Hello from Alabama! I’m celebrating my 39th birthday with family and it’s been a huge blessing already. This prompt feels like an unusual juxtaposition to what’s normally encouraged on a birthday. Plus, when I think about gratitude, the hard to understand things are usually on the other end of the spectrum. Maybe i’ve been labeling that incorrectly. Are the hard to understand things the opposite of gratitude? There have definitely been times in my life when I would’ve said yes. Now, I don’t know. I will probably need to think on it for a bit. I am no stranger to the things that are tricky to understand. In fact, I basically make my bed there these days. My 38th year held several experiences that were just difficult. I’ve also had people confide in me about incredibly painful things. And while I feel incredibly privileged that people have trusted me with such heavy situations, it's heartbreaking to know how many people in this world are hurting. Lately, i’ve been thinking about what being an advocate looks like and how I can make more room in my life for serving within my community. I’m pretty confident that there will always be hard to understand somethings. But as I move into my 39th year, I feel like my approach to the hard things is going to look a little different. Thanks for reading and for all the birthday wishes!

Something You're Proud Of

Because I’ve talked about New York a lot, I’m going to focus on something Atlanta-related. I was a bit of a mess when I moved to Atlanta. And by mess, I mean I felt pretty empty. As I’ve said before, leaving New York was really difficult and never part of the plan once I lived there. I felt invigorated the moment I got to that big nutso city. But getting through the height of the pandemic, saying goodbye to several good friends, the acting world still being pretty shutdown, and my finances even tighter than before, all made for an exhausted, very sad and lonely, me. When I moved to Atlanta, a couple of friends (former NYCers) recommended an acting class to check out. Malik J. Ali’s classes, called Acts of Freedom, was the first acting class I took in town. It was an 8-week intensive and you worked on plays - well written ones. I was assigned a partner who is such a lovely and committed human being, named Cedric. He played football in college and his kindness is as massive as his stature. Cedric and I were paired together to work on a scene from a play, called Detroit 67, by Dominique Morisseau. Our commitment level to the work matched and we met every Saturday, for a few hours, to rehearse during that 8-week span. Part of my gratitude is linked to the fact that his wife was so generous with their time. Because Cedric was working a normal day job, Saturdays were time they could be spending together. So if you’re reading this, thank you Daija.
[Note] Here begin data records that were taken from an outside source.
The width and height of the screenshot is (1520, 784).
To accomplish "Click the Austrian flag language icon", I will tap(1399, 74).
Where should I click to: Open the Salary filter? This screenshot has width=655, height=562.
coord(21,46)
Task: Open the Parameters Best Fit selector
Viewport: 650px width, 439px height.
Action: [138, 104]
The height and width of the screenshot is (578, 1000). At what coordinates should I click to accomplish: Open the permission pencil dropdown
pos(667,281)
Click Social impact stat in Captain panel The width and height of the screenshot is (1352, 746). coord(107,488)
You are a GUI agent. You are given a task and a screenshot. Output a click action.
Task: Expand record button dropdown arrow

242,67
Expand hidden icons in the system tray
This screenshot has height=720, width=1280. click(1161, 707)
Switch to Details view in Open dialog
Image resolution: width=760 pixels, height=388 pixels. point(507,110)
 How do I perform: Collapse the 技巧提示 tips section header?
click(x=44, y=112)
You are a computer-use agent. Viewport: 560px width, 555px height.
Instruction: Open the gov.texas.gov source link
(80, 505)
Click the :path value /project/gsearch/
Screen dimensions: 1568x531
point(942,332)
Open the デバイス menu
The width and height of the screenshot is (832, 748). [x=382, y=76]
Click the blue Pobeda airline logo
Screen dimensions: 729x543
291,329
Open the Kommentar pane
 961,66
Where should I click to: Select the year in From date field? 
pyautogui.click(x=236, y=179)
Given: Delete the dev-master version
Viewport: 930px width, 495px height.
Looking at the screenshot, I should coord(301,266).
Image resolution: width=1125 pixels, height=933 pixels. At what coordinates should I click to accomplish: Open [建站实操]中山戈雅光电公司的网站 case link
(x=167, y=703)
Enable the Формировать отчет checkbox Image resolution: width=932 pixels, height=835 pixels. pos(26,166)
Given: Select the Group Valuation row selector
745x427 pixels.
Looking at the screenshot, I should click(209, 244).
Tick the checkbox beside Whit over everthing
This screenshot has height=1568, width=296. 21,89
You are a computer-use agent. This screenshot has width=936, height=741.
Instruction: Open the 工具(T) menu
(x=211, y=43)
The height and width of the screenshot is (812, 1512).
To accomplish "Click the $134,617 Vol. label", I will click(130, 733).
As the weeks passed, and we worked more on the material in and out of class, it felt good and I trusted Cedric big time. It was a relief to have that routine. What’s nice about Malik’s intensives is that he offers a showcase (performance) at the end for anyone who wants to come see our work. I didn’t get that in New York, so it was awesome to have my roommate there and hear her thoughts, along with a bunch of other people I didn’t know.

Malik challenged me as an actor, in a gentle, thoughtful way. I needed that more than he probably realized. Cedric and I opened the night and four groups followed. I am very proud of what Cedric and I brought to life in the Detroit 67 scene that night. I’m grateful for God’s provision. I see that over and over again in my life. I had an impactful experience with a group of Atlanta actors who I didn’t know before I started - What a gift!